Google Analytics: the magical tool that helps us understand our website and its users.

It provides us with numbers, statistics and information that we can utilise to make better business decisions.

It was once thought that installing the code snippet was all you needed to generate insightful data, but setting up Google Analytics isn’t as simple as that. This article will help you check your Analytics account is set up correctly.

Why Is It Important to Have Google Analytics Setup Correctly?

If you don’t have your account set up properly, your data will be inaccurate and unreliable. How are you supposed to make informed marketing decisions if the data you’re reading isn’t correct?

Your Google Analytics should assist you in understanding your customers’ behaviour. We believe accurate data and reliable goal tracking are key to making good marketing decisions.

Checking Your Analytics Settings

Google Analytics is a powerful tool, but each year, Google adds fantastic new functionality that makes it more complex for you to use it. Below, we’ve broken down the four critical areas of Analytics. 

The four critical areas of Google Analytics

  • General Settings
  • Property Level Settings
  • View Level Settings
  • Goals

General:

Tracking Code Installation

When the tracking code isn't installed correctly, all the data coming through is unreliable. If this isn’t correct, get it sorted ASAP. We recommend Google Tag Assistant, a free, easy to use Chrome plugin that tells you if it's installed correctly and if not, what the issue is.

HTTP or HTTPS & WWW Set To Match Your Site

How you name your site in Google Analytics should match your site’s URL. By choosing the incorrect protocol for your site, you risk your Google Analytics data being inaccurate. This check needs to be completed both at the Property and View level.

Property Level:

Google Ads Linked

Are you using Google Ads as one of your marketing platforms? If so, you should have these accounts linked. By linking these, you see the full customer cycle, from how they interact with your marketing to how they finally complete the goals you’ve set for them on your site.

Search Console Linked

The Search Console reports in Analytics provide information about the performance of your organic search traffic. The data provided helps you optimise your site for the best organic traffic.

Audiences Setup

Having audience lists has become crucial to running successful Google Ads campaigns. Audience lists take time to populate so its best practice to have them set up long before you need them. Even if you aren't using them currently, these lists should be turned on so they can be ready when you need them.
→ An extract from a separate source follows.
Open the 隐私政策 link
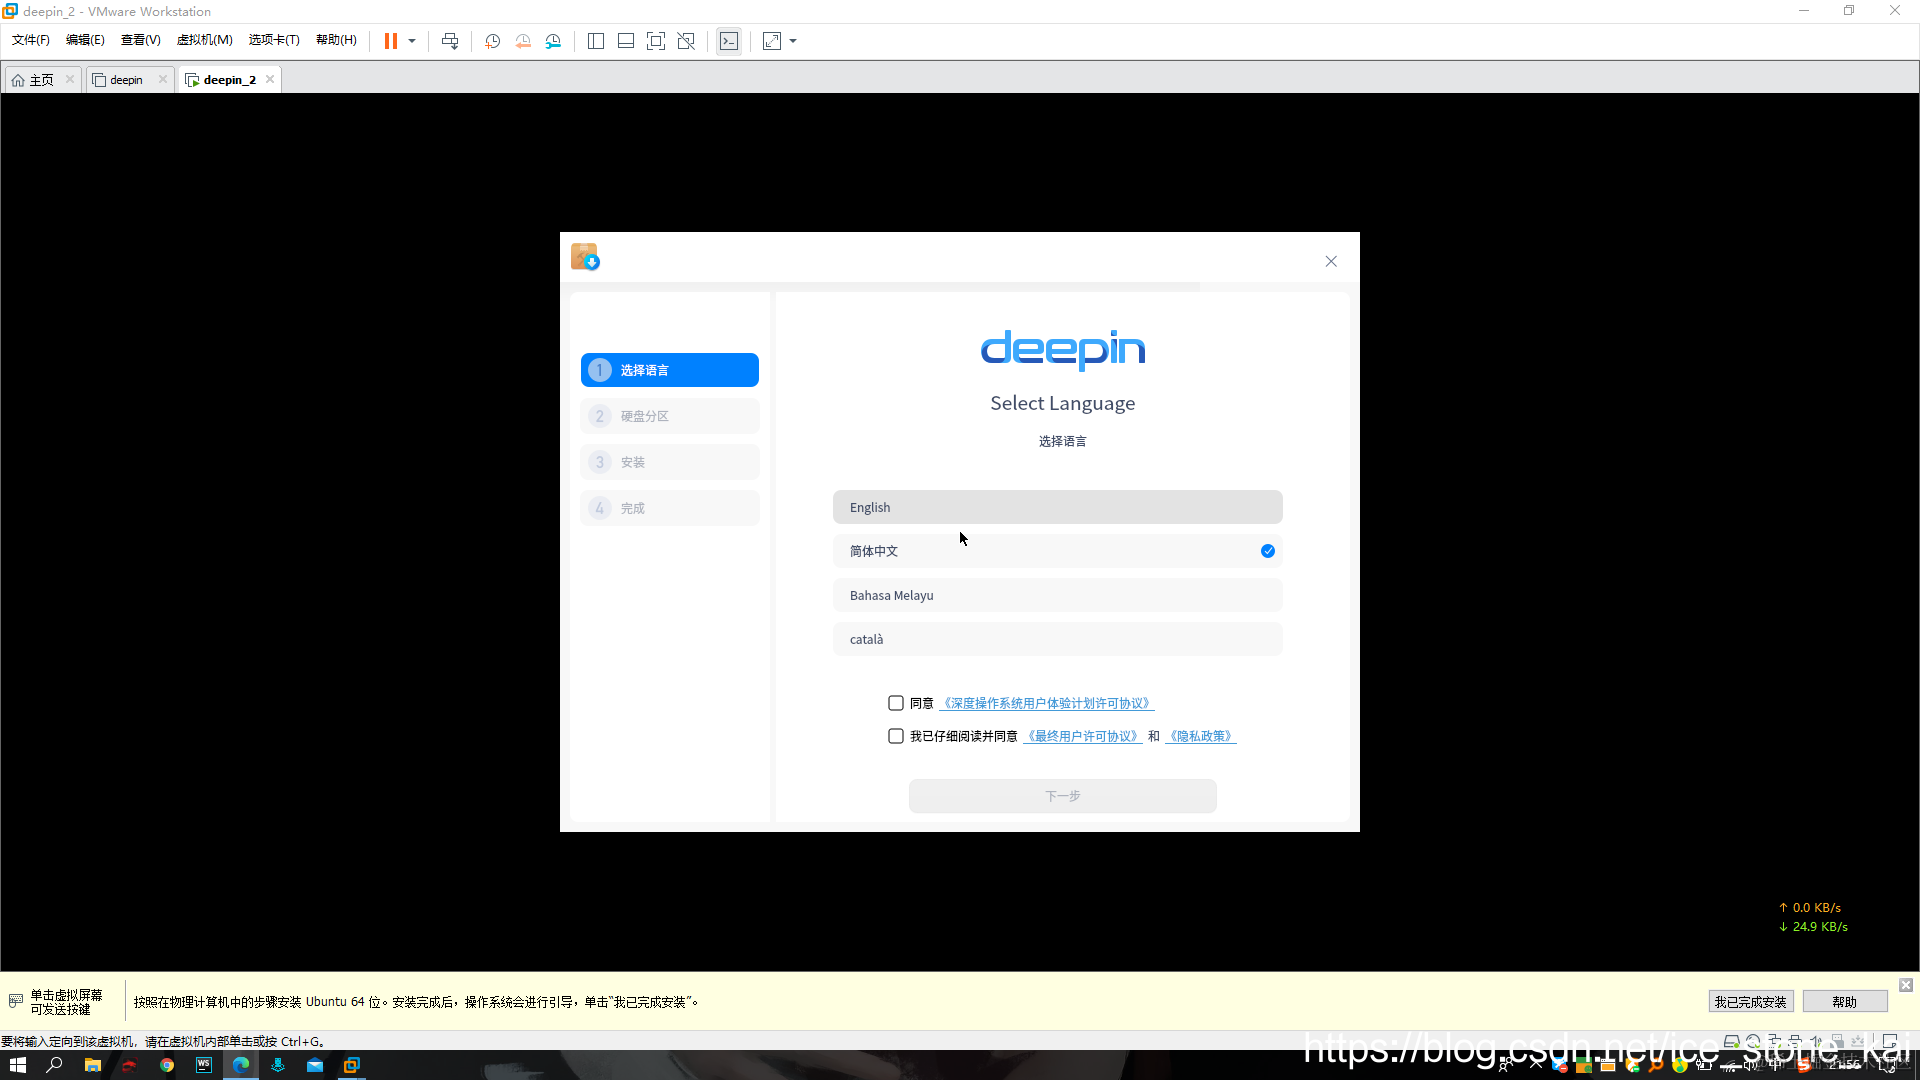 (1200, 736)
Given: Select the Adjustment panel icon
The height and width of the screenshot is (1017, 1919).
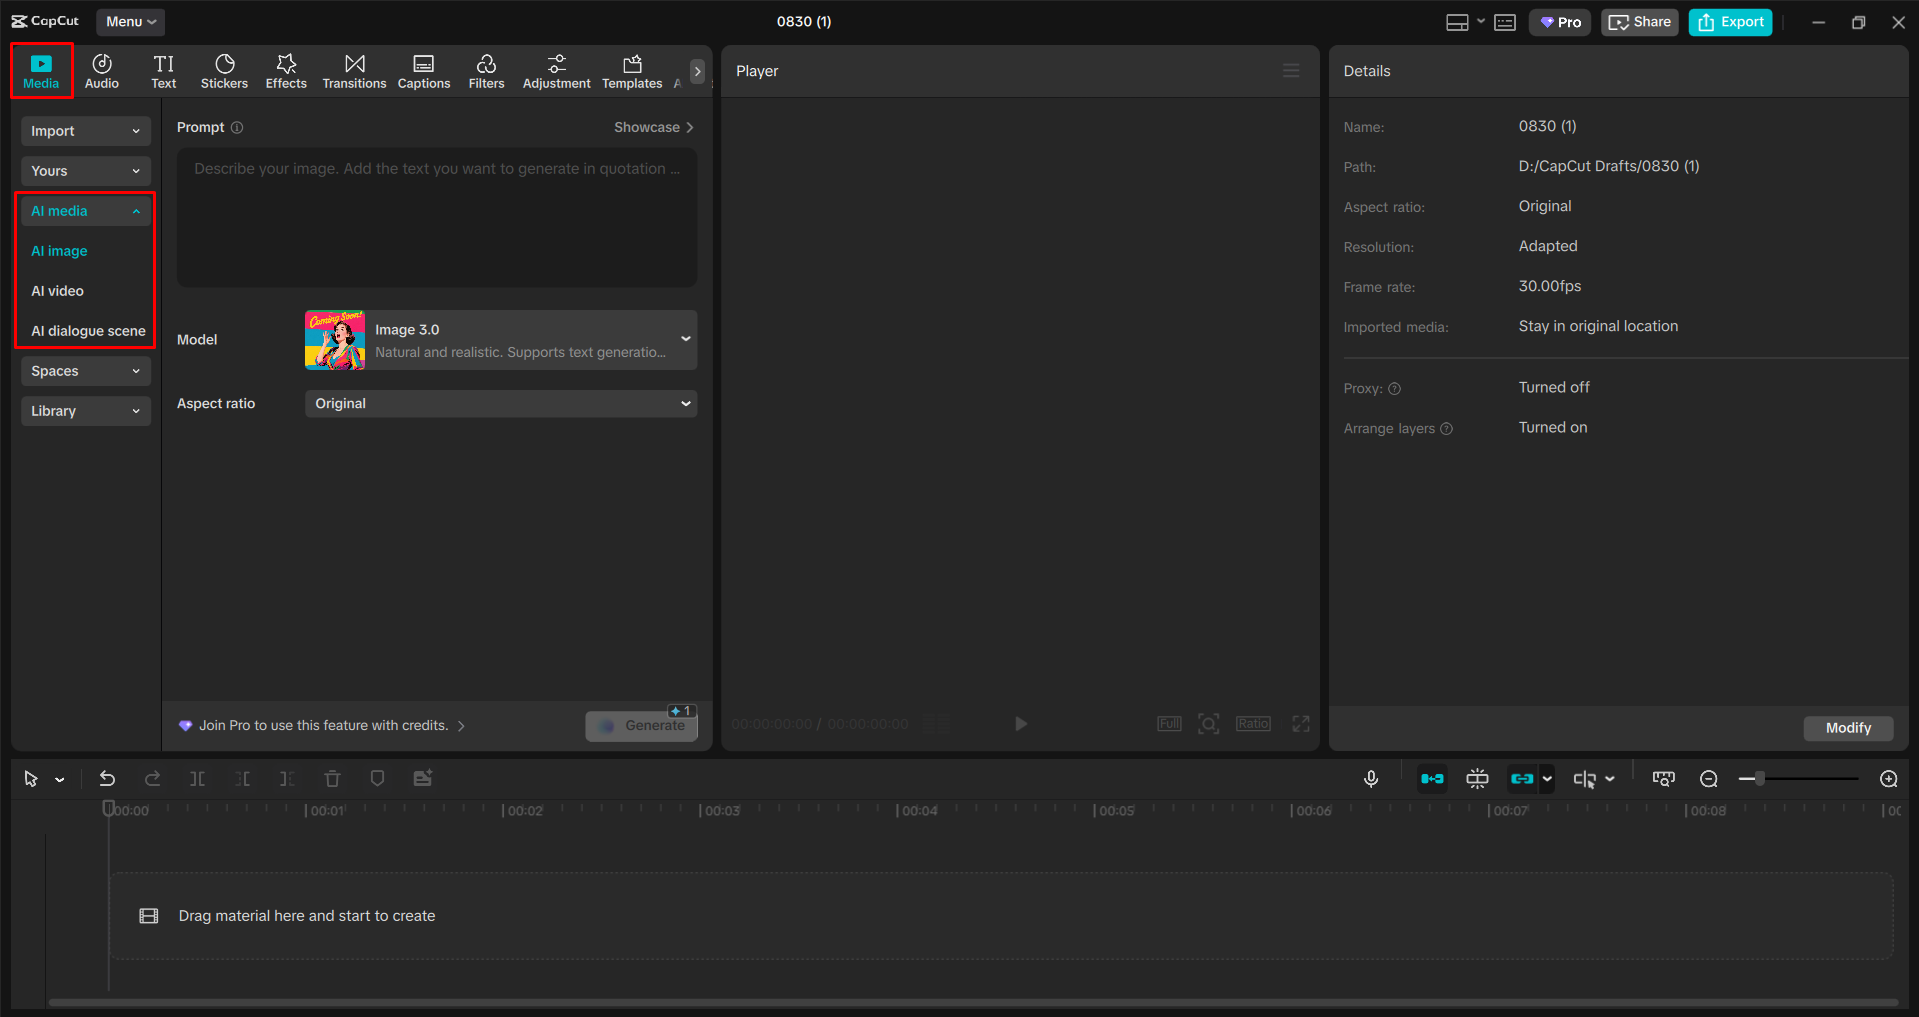Looking at the screenshot, I should click(556, 70).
Referral Exclusion Lists Setup

Referral traffic is traffic that arrives on your website through another source, like a link on another website. Referral exclusions help you collect the most reliable data. They do this by excluding traffic from sites which regularly send traffic to yours. For example, say you’re an eCommerce store and your most common method of payment is PayPal, you would want to set up a referral exclusion so you don’t double count this traffic.

Session Settings Correct

Sessions and campaigns end after a specific amount of time passes. Making sure these are enabled correctly helps provide accurate data and ensures you don’t double count traffic.

Demographic Reports Enabled

Demographic reports provide information about the age and gender of your users, along with the interests they express through their online activities. By enabling these reports you're able to access data about your users to make effective marketing decisions.

View Level:

Timezone Set

Having your timezone set incorrectly means your Google Analytics data is inaccurate. Your busiest time of the day and day of the week could be different to what you expect. Configuring this setting will give you more accurate data and insights.

Currency Set

Transferring your currency settings from USD to the currency you do business in will improve the accuracy of data.

Exclude Bots & Spiders

When bots and spiders aren’t excluded, they can get picked up as common users and distort your data. Making it look like you have more users than you actually do.

Unfiltered Master View

Once you add a filter to a view it removes the filtered information completely. Ensuring you have a view that has no filters means you have access to all your raw data.

Using IP Exclusions

To prevent internal or spam traffic from affecting your data, you can filter out traffic from selected IP or ISP addresses. Internal traffic may be employees or a marketing company you’ve employed, pretty much anyone who regularly visits your site who could skew your data.

Filters Implemented Correctly

If a filter is not configured correctly, your data becomes unreliable and inaccurate. Filter effects are permanent, once you add a filter to your view you cannot retrieve that historical data.

eCommerce Stores:

Site Search Enabled

Enabling this feature lets you understand how customers use your site’s search function, which search terms they entered, making it easier to make decisions about your website and content. When this feature isn't enabled, this layer of data doesn't show in Analytics.

eCommerce Tracking Enabled

The eCommerce reports allow you to analyse users purchase activity on your site. Using the information that these reports provide, allow you to make insightful decisions about your eCommerce site.

Enhanced eCommerce Tracking Enabled

Enabling the Enhanced eCommerce reports gives you insights into shopping activity and make it easy to identify bottlenecks in your online shopping process.

Conversion Goals:

Your conversion goals should align with your marketing and business objectives. If you don't have goals set up then you won't be able to see the impact your website and marketing are actually having on your business.

Accurate goal tracking means you can make informed decisions about where you should be investing more time and money.